The Shaolin Energy Massage
Just as top-level Olympic athletes have regular massages, we also finish our Qi Gong practice with a self-massage. And we use The Shaolin Energy Brush to do this. I use a metal one because I practice Shaolin Steel Jacket but The Shaolin Energy Brush that my students use is made from bamboo and consists of 108 bamboo rods. It is designed for a person seeking health, and for martial artists it is also the first step to body conditioning.

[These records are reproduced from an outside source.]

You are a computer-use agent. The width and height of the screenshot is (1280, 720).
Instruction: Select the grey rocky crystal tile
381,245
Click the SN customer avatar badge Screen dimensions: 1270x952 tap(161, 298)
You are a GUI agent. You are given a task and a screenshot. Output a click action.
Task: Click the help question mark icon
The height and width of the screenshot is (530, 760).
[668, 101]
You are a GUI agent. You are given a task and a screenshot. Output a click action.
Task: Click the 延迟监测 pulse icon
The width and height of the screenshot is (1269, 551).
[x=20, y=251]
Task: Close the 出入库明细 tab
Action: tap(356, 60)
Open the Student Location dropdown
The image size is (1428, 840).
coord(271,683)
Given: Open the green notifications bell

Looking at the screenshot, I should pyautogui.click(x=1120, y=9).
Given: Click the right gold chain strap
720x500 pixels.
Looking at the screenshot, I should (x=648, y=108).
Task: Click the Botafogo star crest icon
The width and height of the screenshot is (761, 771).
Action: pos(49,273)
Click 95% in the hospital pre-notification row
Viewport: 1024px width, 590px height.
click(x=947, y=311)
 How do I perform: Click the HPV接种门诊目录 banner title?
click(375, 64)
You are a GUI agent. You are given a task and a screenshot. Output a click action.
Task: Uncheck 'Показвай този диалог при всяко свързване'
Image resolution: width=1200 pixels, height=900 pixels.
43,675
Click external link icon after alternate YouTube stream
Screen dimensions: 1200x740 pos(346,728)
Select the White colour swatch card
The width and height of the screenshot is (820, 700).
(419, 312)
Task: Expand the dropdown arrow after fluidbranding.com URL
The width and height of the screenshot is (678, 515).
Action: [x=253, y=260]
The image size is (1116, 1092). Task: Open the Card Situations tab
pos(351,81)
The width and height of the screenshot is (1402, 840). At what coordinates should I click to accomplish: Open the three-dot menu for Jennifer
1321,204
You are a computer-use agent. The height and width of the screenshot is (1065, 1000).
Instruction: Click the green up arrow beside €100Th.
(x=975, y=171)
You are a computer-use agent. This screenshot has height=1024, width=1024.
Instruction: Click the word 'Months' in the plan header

Not only does it relieve tight muscles but it also assists in unblocking the acupuncture channels, and helps the body to detox by the stimulation of the lymphatic system. This is a natural battery charger for the body. We do this massage when we have finished our Qi Gong training and it takes about five or ten minutes.
The future of exercise
The future of exercise is changing, just as yoga has become more mainstream, I believe Qi Gong will follow. New research is proving its effectiveness and I hope to see not only martial artists use it but boxers and athletes and runners and footballers. It amuses me that these techniques that have been around for thousands of years are being called “the future” of exercise over in the states where it is starting to enjoy a huge following as more and more people discover how simple and effective these methods are.
Life is about energy. When we love something or feel passionate about something then we have a lot of energy. Our love for martial arts gives us the mental energy to keep training. The Qi in our bodies gives us the physical energy to keep training.
I like to think that already when I’m in my sixties I’ll nevertheless be kicking and punching bags and running up mountains. I’ll nevertheless be discovering more and more about martial arts because martial arts is like the ocean, it’s never ending and I feel like I am a beginner who is always learning. It is only by the Qi that I can continue to do this.
Go for it!
If I explain to you the taste of an apple, it’s not the same as you truly taking a bite from an apple.
It’s the same with Qi Gong. I believe it will help you to run faster or punch quicker and it will give you more energy not only for your martial art’s training but your day-to-day life. But I ask you not to take my information for it but go and try it out for yourself.